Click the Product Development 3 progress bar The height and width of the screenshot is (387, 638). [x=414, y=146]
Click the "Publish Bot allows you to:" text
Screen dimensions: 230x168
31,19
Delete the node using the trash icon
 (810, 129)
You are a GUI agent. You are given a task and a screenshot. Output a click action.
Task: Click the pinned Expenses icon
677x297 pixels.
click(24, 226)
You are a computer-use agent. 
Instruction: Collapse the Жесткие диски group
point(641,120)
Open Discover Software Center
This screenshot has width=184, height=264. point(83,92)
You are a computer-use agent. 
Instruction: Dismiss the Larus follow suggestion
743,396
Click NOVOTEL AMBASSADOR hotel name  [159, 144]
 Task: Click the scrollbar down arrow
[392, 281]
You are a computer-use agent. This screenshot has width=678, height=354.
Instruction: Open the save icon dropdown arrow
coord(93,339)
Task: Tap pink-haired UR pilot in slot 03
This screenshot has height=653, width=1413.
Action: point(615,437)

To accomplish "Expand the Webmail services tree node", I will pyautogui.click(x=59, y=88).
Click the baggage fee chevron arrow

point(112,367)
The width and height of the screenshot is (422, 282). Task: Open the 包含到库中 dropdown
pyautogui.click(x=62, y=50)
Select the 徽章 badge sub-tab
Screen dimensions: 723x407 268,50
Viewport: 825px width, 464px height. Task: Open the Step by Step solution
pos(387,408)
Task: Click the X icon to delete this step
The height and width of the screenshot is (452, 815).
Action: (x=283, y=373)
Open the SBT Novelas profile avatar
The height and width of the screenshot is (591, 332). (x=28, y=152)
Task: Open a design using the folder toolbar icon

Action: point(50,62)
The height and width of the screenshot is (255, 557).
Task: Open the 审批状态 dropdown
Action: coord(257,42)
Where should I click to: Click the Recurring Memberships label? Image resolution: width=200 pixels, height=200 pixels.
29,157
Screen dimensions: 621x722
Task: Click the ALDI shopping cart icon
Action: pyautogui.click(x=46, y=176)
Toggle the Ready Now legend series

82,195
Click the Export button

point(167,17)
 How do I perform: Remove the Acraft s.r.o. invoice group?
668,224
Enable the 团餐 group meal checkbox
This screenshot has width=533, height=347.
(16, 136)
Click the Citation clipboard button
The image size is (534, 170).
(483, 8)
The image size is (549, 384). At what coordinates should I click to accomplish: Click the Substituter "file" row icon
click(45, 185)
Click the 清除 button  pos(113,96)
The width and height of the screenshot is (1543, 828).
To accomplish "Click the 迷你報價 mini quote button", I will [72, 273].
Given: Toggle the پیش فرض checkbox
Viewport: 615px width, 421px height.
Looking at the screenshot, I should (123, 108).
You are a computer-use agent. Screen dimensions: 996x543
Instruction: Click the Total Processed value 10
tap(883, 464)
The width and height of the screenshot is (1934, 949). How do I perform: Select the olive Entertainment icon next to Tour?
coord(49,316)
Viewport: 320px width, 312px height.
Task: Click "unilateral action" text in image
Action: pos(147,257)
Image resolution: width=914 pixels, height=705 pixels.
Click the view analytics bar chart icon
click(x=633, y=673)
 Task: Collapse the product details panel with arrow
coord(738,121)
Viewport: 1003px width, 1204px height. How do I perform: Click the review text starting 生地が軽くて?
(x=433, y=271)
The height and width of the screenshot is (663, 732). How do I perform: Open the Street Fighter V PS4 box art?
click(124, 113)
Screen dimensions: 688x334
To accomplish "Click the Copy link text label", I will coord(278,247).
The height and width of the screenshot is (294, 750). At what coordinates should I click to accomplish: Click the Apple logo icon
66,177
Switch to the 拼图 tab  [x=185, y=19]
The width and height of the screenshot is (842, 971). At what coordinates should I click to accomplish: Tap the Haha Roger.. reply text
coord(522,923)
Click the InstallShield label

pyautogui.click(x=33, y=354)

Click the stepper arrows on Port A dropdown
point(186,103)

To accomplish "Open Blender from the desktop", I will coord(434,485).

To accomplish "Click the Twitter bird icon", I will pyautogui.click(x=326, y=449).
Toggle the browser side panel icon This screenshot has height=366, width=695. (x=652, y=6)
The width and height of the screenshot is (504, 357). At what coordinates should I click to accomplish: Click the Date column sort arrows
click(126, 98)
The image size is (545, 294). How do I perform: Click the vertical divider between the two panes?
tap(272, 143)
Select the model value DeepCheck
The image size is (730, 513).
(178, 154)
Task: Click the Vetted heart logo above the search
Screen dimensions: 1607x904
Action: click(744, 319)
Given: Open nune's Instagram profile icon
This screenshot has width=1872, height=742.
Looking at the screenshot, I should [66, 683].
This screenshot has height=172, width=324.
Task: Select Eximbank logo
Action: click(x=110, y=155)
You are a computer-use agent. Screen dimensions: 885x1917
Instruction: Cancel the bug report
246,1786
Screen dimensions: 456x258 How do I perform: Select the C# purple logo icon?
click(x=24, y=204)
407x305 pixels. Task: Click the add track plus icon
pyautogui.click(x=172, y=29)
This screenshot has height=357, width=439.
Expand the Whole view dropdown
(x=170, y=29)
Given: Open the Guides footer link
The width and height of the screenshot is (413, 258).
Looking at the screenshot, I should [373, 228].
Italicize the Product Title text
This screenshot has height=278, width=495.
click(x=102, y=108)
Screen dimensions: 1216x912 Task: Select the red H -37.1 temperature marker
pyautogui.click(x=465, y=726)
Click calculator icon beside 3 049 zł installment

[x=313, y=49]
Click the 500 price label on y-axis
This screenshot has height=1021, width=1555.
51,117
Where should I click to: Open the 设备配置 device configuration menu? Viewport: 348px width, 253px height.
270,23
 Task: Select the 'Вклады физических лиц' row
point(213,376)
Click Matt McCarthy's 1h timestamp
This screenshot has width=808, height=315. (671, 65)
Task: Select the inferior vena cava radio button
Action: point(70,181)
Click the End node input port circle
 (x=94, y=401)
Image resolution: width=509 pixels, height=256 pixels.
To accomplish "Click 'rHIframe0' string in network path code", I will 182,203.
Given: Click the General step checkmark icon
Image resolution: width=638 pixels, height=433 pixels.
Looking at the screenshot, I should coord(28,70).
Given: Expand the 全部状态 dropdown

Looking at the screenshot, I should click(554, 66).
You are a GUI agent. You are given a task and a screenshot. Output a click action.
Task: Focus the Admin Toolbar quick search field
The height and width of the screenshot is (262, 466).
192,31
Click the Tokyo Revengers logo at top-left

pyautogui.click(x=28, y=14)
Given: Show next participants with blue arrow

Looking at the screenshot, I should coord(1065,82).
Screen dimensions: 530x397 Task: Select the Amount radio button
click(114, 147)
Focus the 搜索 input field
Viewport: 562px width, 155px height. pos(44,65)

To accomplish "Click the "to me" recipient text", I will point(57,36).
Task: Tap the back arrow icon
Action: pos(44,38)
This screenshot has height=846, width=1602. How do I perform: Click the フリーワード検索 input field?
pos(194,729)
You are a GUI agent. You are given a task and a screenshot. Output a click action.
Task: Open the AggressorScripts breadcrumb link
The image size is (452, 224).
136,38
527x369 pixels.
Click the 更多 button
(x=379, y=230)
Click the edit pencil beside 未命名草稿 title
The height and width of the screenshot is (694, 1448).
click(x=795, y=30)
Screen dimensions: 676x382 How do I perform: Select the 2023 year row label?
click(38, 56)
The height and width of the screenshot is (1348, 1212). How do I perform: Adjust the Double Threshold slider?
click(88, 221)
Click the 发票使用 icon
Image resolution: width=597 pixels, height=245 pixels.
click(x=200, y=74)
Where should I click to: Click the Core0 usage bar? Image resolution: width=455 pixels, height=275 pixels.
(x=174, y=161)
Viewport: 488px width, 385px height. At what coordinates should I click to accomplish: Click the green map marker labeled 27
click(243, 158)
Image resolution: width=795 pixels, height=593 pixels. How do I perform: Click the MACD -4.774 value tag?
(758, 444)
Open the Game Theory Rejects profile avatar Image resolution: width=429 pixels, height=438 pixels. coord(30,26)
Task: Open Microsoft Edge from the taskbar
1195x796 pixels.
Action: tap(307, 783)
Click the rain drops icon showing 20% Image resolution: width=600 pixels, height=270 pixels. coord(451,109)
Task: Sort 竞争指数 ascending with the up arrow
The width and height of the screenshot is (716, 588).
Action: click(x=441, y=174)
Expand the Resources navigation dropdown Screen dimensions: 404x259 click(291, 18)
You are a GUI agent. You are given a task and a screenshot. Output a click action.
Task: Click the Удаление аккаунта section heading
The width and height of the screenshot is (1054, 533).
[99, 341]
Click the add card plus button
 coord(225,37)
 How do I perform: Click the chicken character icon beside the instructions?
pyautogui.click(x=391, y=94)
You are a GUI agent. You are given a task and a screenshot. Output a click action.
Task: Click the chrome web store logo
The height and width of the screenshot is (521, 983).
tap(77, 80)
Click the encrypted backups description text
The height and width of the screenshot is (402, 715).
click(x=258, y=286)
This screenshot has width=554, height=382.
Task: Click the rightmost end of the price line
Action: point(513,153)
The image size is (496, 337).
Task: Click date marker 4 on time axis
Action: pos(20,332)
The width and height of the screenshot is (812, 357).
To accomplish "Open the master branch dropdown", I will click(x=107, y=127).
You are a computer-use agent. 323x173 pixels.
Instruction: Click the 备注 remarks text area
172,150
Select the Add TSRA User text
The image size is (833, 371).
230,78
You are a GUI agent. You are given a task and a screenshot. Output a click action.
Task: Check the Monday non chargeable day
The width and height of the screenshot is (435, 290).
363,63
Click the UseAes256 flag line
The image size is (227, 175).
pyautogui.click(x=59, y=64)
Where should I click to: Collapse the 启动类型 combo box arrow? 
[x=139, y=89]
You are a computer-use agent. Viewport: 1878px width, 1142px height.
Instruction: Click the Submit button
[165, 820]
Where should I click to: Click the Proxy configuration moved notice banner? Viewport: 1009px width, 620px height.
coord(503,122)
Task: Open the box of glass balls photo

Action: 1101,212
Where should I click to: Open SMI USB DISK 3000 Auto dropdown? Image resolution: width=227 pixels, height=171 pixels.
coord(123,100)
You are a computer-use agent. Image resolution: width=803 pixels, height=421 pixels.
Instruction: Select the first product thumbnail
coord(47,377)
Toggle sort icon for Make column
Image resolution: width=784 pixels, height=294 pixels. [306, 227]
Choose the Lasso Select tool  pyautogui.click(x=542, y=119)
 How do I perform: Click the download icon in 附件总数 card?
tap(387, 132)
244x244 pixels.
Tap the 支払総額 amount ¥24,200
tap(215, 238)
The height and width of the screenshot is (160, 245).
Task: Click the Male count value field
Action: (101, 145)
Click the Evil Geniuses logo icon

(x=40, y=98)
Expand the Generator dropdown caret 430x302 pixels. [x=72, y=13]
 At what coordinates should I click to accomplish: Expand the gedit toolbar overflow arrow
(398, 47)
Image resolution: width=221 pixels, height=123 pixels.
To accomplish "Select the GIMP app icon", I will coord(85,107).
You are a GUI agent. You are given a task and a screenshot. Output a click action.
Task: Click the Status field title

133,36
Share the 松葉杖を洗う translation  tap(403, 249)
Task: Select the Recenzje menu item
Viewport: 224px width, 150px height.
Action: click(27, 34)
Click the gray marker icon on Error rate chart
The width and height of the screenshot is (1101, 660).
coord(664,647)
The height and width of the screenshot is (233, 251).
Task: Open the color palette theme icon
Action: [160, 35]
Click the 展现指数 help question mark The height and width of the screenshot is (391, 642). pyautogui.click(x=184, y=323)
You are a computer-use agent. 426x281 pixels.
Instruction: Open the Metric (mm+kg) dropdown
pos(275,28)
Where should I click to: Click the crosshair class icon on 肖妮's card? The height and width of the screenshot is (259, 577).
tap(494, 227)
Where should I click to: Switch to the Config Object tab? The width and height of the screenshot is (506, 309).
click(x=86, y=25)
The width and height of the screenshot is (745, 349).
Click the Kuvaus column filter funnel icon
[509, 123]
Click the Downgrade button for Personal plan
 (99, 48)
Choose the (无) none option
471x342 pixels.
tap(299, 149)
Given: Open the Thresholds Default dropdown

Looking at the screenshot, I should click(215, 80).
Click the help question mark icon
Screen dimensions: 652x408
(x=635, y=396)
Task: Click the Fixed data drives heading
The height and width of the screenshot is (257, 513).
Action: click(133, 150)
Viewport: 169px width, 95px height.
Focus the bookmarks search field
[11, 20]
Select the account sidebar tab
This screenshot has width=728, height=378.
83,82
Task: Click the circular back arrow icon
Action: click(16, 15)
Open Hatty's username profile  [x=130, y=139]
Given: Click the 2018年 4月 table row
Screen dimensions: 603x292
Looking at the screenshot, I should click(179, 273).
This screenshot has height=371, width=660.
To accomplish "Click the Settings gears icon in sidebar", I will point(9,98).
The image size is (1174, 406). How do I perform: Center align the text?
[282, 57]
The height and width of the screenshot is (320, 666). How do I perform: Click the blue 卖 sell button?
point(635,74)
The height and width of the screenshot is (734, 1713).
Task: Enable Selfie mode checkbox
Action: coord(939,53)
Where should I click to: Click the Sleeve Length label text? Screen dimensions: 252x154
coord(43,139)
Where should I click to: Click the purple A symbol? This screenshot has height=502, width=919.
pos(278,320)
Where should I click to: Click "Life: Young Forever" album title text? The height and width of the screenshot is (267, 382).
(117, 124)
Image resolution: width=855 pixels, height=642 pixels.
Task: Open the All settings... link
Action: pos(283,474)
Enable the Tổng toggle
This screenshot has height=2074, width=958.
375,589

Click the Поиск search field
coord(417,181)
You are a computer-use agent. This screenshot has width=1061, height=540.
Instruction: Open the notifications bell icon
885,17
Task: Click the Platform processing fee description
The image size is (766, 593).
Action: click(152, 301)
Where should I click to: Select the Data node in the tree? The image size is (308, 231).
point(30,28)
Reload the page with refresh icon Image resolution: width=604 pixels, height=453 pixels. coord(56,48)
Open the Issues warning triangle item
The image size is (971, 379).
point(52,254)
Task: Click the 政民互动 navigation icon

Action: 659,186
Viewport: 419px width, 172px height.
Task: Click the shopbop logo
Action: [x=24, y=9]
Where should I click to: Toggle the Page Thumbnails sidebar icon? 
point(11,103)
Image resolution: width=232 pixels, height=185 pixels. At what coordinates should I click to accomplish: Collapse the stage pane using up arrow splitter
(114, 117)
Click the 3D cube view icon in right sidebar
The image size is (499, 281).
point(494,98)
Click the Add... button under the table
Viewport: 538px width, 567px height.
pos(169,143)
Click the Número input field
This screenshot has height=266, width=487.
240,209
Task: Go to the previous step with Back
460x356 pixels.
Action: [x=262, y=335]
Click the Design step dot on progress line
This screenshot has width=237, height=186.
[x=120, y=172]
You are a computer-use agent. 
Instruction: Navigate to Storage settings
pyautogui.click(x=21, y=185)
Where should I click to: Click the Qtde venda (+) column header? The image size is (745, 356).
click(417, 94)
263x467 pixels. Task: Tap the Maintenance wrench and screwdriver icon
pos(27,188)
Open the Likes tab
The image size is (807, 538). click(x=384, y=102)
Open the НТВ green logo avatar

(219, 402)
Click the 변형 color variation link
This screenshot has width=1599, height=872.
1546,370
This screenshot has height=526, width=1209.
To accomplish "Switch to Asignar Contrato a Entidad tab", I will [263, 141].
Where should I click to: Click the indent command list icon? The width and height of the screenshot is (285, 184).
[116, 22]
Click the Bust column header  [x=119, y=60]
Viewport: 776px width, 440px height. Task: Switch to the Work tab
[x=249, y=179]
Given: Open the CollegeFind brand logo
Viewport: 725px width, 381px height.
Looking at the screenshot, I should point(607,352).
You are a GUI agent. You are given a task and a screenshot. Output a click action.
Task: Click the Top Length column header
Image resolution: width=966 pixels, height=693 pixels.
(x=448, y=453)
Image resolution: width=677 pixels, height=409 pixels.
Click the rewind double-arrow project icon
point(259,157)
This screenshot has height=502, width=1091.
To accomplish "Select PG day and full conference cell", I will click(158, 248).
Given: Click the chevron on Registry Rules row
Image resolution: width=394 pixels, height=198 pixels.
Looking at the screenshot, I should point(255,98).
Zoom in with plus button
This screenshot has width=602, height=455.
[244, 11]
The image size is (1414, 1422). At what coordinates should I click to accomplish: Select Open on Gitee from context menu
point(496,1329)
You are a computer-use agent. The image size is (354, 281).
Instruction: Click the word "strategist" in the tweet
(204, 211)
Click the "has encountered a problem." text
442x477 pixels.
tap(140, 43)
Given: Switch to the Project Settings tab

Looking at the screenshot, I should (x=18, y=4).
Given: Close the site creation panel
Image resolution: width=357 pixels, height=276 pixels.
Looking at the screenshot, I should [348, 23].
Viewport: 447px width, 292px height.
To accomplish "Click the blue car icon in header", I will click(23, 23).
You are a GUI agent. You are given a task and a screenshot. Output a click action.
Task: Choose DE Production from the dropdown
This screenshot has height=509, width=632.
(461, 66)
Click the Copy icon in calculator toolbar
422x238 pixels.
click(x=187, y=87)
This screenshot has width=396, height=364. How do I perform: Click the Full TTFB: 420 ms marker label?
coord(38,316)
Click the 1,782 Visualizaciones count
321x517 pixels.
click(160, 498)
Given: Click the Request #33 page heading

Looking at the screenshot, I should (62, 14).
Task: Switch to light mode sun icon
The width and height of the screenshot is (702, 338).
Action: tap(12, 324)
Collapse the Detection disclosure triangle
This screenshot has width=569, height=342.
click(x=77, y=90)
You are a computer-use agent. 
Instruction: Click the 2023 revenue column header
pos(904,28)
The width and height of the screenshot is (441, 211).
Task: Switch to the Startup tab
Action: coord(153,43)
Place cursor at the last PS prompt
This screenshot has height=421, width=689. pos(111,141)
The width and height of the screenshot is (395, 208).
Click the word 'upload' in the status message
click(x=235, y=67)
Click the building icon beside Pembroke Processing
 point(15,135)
----
### Task instructions
In the listing above, find the line with "Screen dimensions: 688x334" and the line with "Switch to the 拼图", then reproduce both and every line between them exactly.

### Response
Screen dimensions: 688x334
To accomplish "Click the Copy link text label", I will coord(278,247).
The height and width of the screenshot is (294, 750). At what coordinates should I click to accomplish: Click the Apple logo icon
66,177
Switch to the 拼图 tab  [x=185, y=19]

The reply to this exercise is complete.